Остаюсь, сэр, Вашим покорным слугой
Оскар Уайльд
159. МАКСУ БИРБОМУ
Отель де ла Пляж, Берневаль-сюр-мер
[Приблизительно 28 мая 1897 г.]
Мой дорогой Макс! Я не в силах выразить всю радость, которую я испытал от Вашего восхитительного подарка, дожидавшегося моего освобождения, и от Ваших очаровательных писем. Я раньше думал, что благодарность — тяжкое бремя для нас. Теперь я убедился, что от нее на сердце становится легче. Неблагодарному трудно идти по земле, ноги и сердце у него как свинцом налиты. Но если ты хоть в малой степени познал счастье благодарности, ноги твои легко ступают по песку и по водам, и ты готов со странной, внезапно открывшейся тебе радостью вновь и вновь исчислять не владения свои, а долги. Их я коплю ныне в сокровищнице сердца и, один золотой к другому, бережно перебираю на утренней и вечерней заре. Так что не браните меня за назойливые выражения благодарности. Просто это одно из удовольствий, доселе мне незнакомых.
«Счастливый лицемер» — чудесная, замечательная книга, хотя мне и не понравилась циническая прямота названия. Название, которое автор дает своему труду, будь то стихотворение или картина, — а ведь всякое произведение искусства есть либо стихотворение, либо картина, а в лучших из них сочетается и то, и другое, — есть отголосок греческого хора. Это единственное место в произведении, где художник говорит от первого лица, — так зачем же по собственной воле подхватывать прозвище, данное толпой? Впрочем, я знаю, как весело бывает подобрать какую-нибудь кличку и носить, как розу в петлице. Именно так обретали названия все крупные школы в искусстве.
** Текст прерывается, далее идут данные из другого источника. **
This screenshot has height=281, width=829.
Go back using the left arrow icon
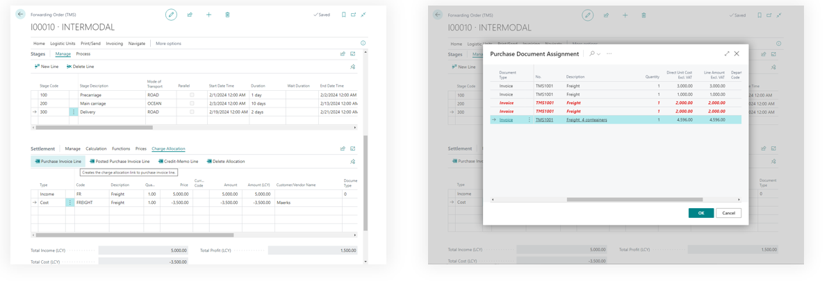[20, 14]
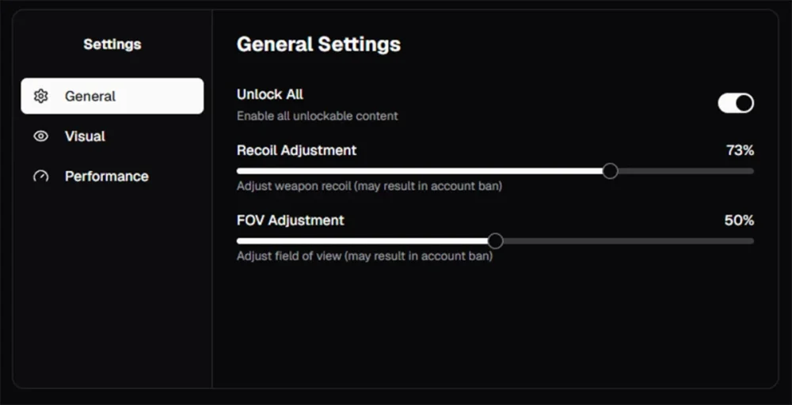The image size is (792, 405).
Task: Click the speedometer icon beside Performance
Action: 40,176
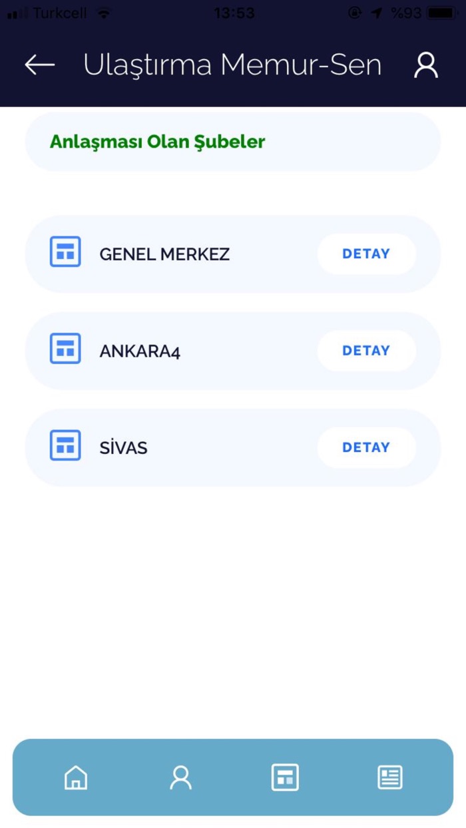Tap the Anlaşması Olan Şubeler heading

[x=158, y=142]
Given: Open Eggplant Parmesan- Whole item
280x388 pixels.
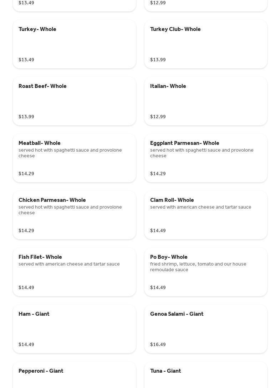Looking at the screenshot, I should click(x=205, y=158).
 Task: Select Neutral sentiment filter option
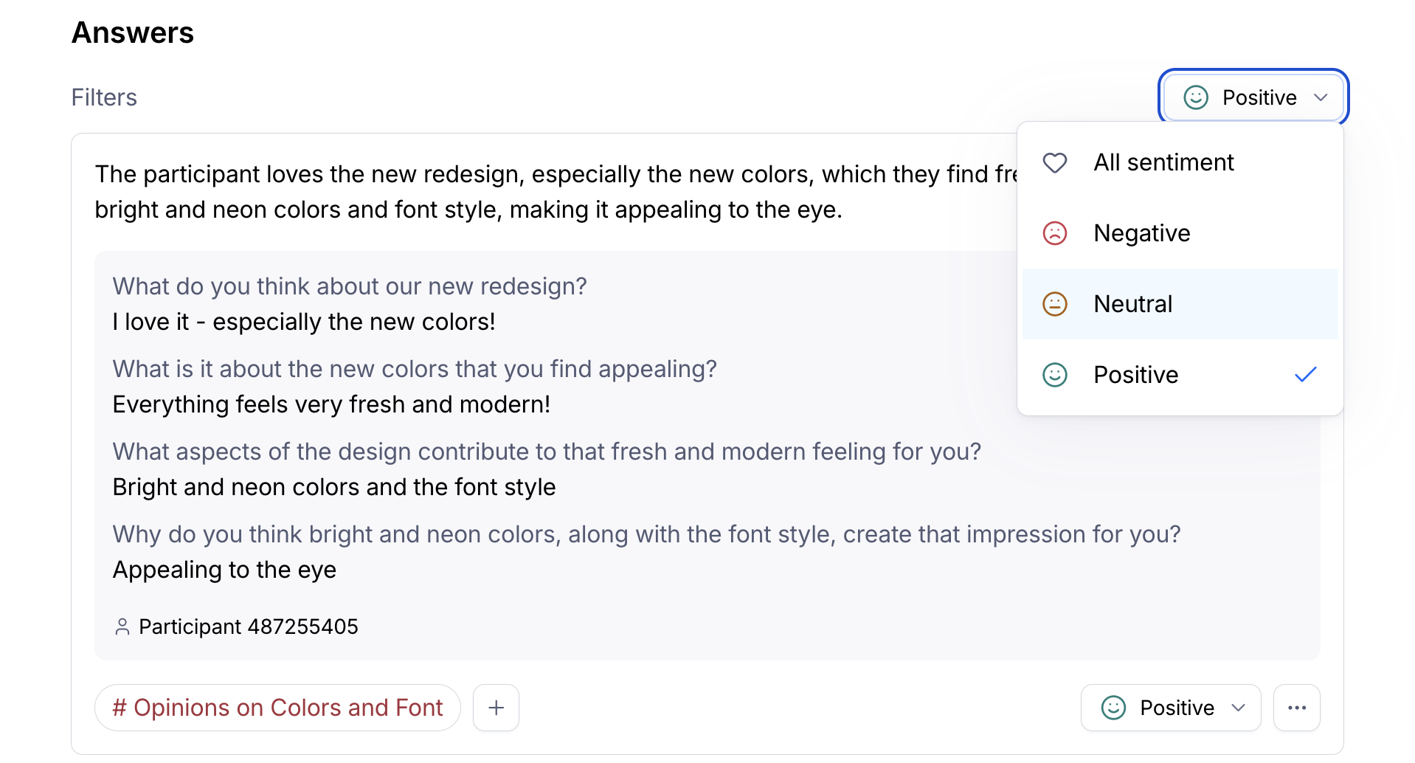click(x=1133, y=304)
Не быть довольным чем-либо из того, что Вы сделали, — переживание для меня столь новое, что даже серебряная шкатулка, полная великолепных в своей бесполезности вещиц, которую практичный Реджи преподнес мне после моего освобождения, не заставит меня от него отказаться. Но пройдут годы, Вы, будете по-прежнему молоды и, вспомнив мои слова, поймете их справедливость и в последнем прижизненном издании оставите название неизменным. В этом я совершенно уверен. Пророческий дар — достояние тех, кто понятия не имеет, что случится завтра с ними самими.
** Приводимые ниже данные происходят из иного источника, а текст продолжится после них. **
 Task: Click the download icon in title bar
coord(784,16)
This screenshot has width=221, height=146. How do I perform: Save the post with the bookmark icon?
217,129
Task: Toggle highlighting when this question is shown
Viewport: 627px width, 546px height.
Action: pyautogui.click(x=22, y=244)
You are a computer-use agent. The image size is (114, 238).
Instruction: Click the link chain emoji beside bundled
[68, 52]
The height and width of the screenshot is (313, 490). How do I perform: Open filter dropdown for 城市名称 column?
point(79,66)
Я рад был почувствовать в этой книге перекличку с «Дорианом Греем». До сих пор меня постоянно огорчало, что мой роман никакого другого художника не побудил к новому свершению. Ведь где бы ни рос прекрасный цветок — на лугу или на поляне, — рядом непременно должен вырасти новый цветок, столь схожий с первым, что он становится прекрасен по-своему; ибо все цветы и все произведения искусства таинственно тянутся друг к другу. И вот еще о чем я подумал, читая Вашу удивительную и совершенно новую для меня книгу: как глупо поступают тюремщики, лишая художника пера и чернил. Его труд продолжает кто-то на воле, внося в него восхитительную свежесть.